Display each line of the items below that contains the string "size". Treat uppercase and lowercase letters as distinct.

***

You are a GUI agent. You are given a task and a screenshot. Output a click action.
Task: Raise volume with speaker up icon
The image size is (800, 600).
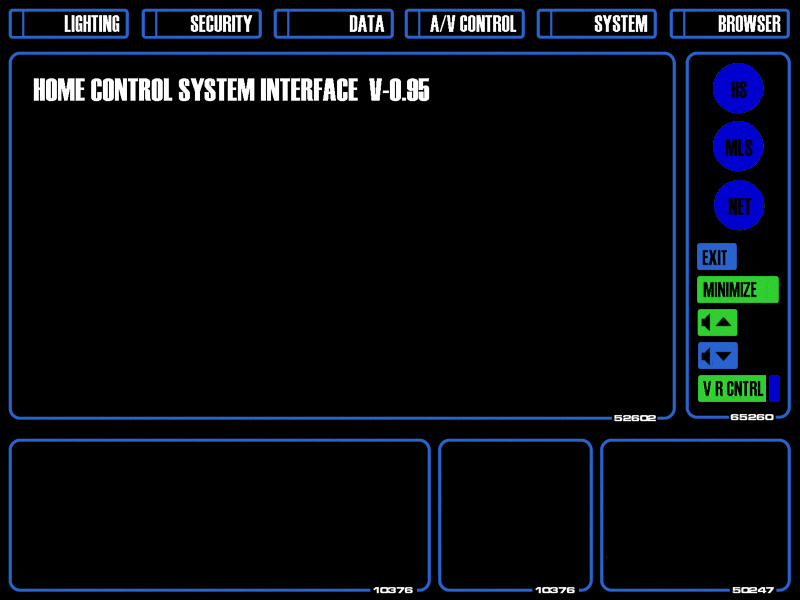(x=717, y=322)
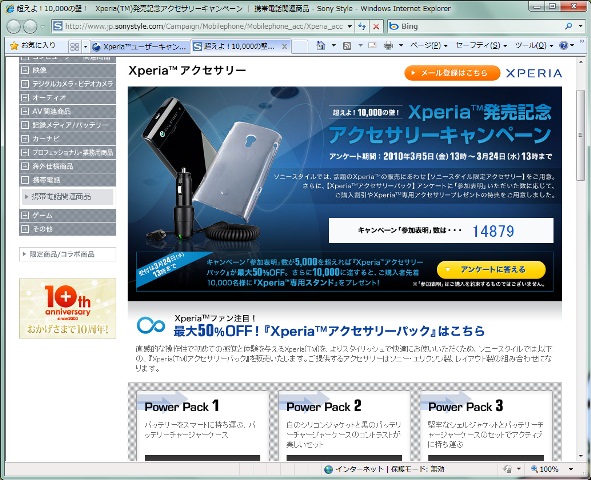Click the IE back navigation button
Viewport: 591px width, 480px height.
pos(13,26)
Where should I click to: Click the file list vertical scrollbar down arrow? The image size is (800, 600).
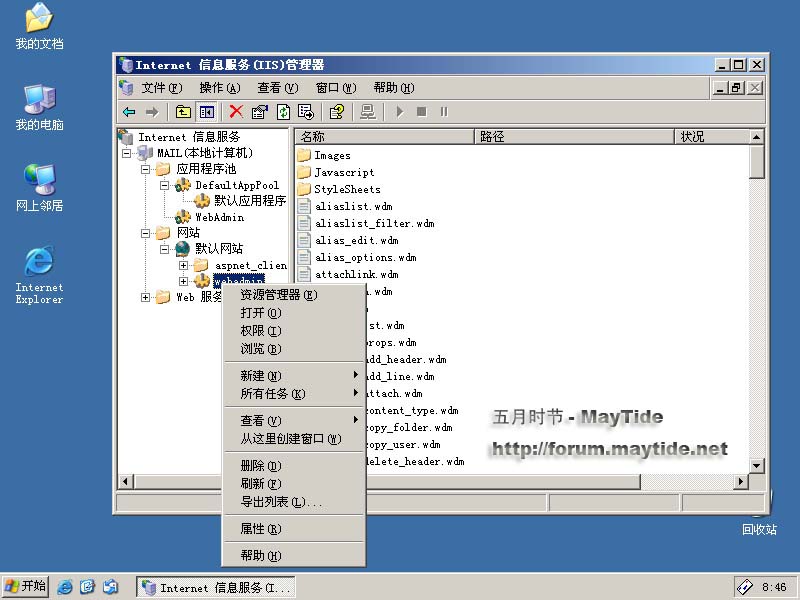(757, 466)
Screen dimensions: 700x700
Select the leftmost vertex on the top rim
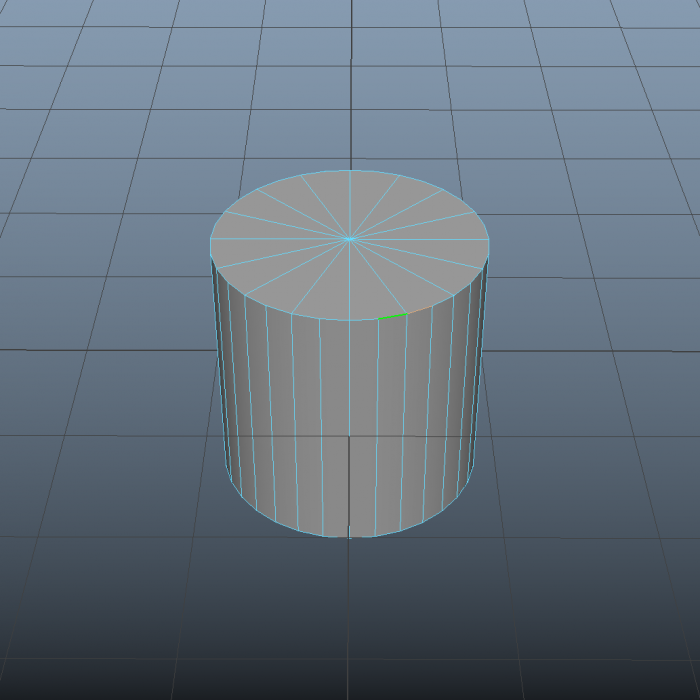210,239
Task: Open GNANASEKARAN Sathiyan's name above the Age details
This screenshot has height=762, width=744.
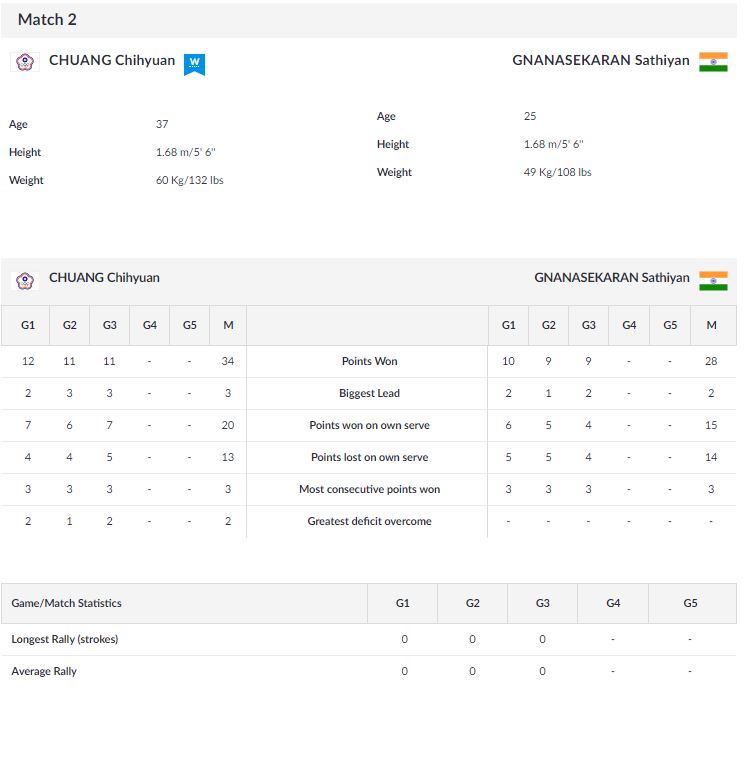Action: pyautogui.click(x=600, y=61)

***

Task result =>
The image size is (800, 600).
Where should I click to: Click the file list vertical scrollbar down arrow? The image size is (800, 600).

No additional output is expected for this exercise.